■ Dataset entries
━━━━━━

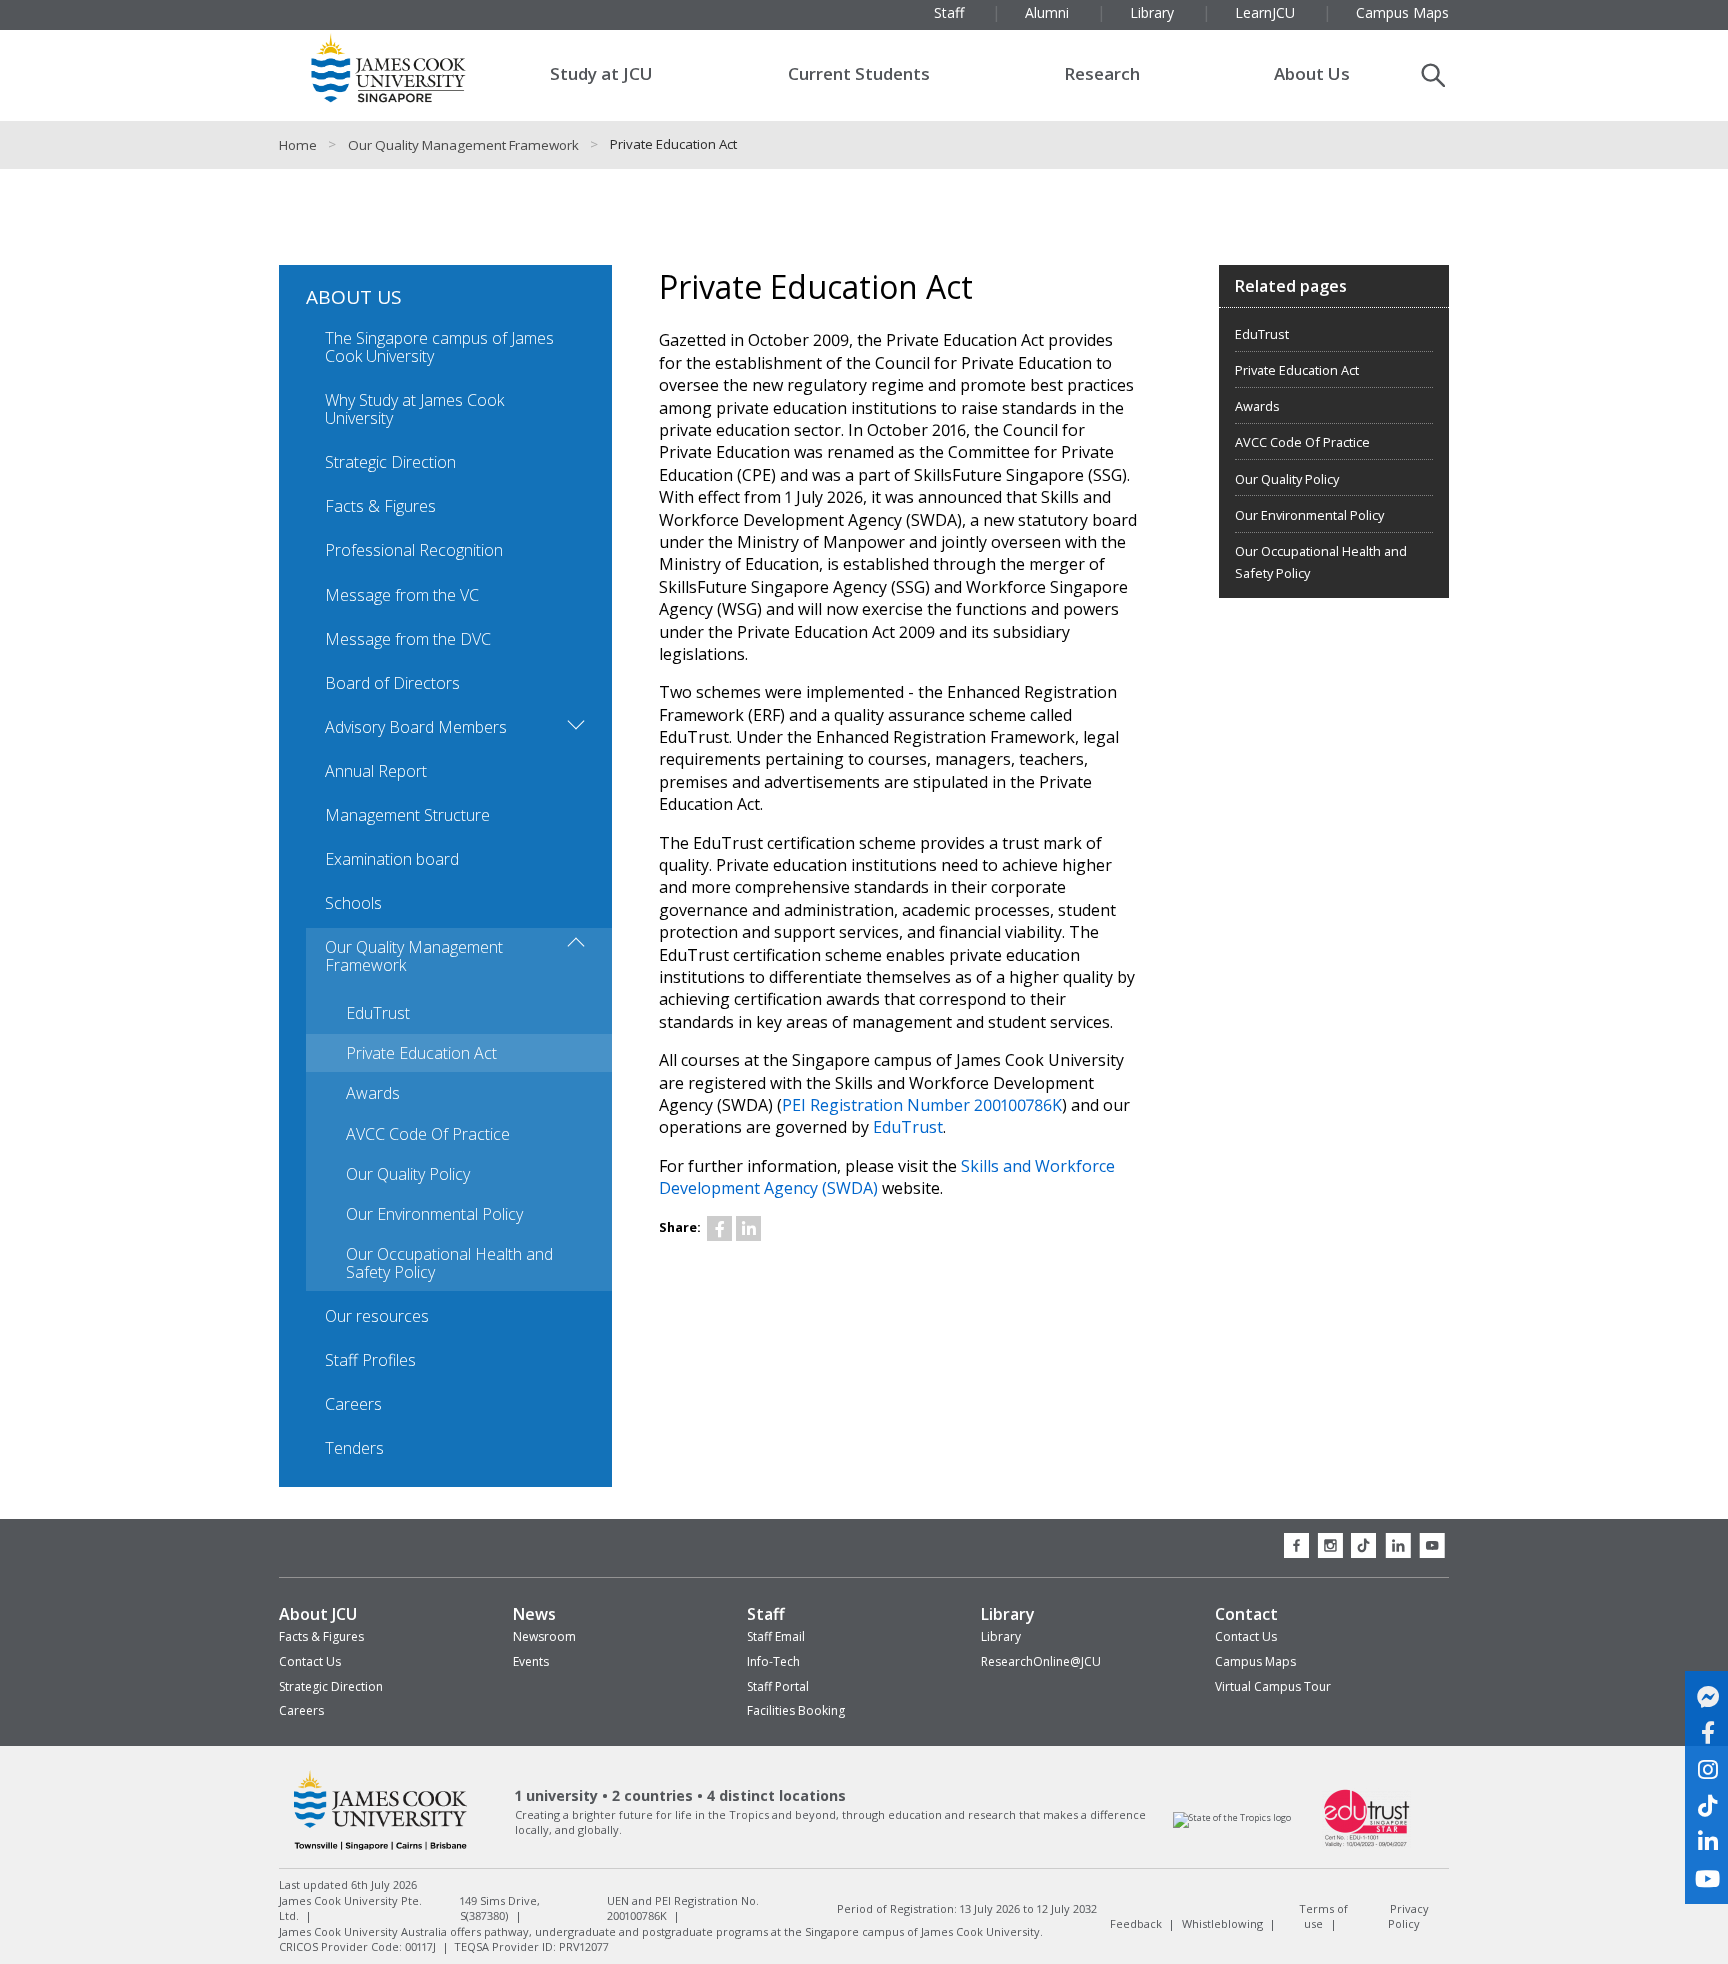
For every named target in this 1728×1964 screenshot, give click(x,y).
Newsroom (544, 1636)
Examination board (392, 859)
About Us (1312, 73)
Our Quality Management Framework (463, 145)
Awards (373, 1093)
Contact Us (310, 1661)
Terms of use (1323, 1916)
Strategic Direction (390, 462)
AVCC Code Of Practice (428, 1134)
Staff (766, 1614)
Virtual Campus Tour (1273, 1686)
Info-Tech (773, 1661)
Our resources (377, 1316)
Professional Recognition (414, 550)
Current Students (859, 73)
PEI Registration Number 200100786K (922, 1105)
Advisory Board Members (416, 727)
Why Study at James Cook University (414, 409)
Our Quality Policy (408, 1174)
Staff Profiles (370, 1360)
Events (531, 1661)
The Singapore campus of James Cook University (439, 347)
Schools (353, 903)
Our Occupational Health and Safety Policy (449, 1263)
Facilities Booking (796, 1710)
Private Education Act (421, 1053)
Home (298, 145)
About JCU (318, 1614)
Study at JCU (601, 73)
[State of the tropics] (1232, 1817)
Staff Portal (778, 1686)
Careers (353, 1404)
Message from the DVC (408, 639)
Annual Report (376, 771)
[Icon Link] (719, 1228)
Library (1008, 1614)
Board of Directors (392, 683)
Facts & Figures (380, 506)
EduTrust (378, 1013)
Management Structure (407, 815)
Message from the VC (402, 595)
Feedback (1136, 1923)
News (534, 1614)
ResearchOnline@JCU (1041, 1661)
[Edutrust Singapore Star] (1367, 1844)
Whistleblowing (1222, 1923)
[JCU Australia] (380, 1849)
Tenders (354, 1448)
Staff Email (776, 1636)
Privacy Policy (1408, 1916)
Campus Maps (1255, 1661)
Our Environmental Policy (434, 1214)
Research (1102, 73)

━━━━━━

■ Your task
Copy every line of the data where "Study" is found.

■ Answer section
Why Study at James Cook University (414, 409)
Study at JCU (601, 73)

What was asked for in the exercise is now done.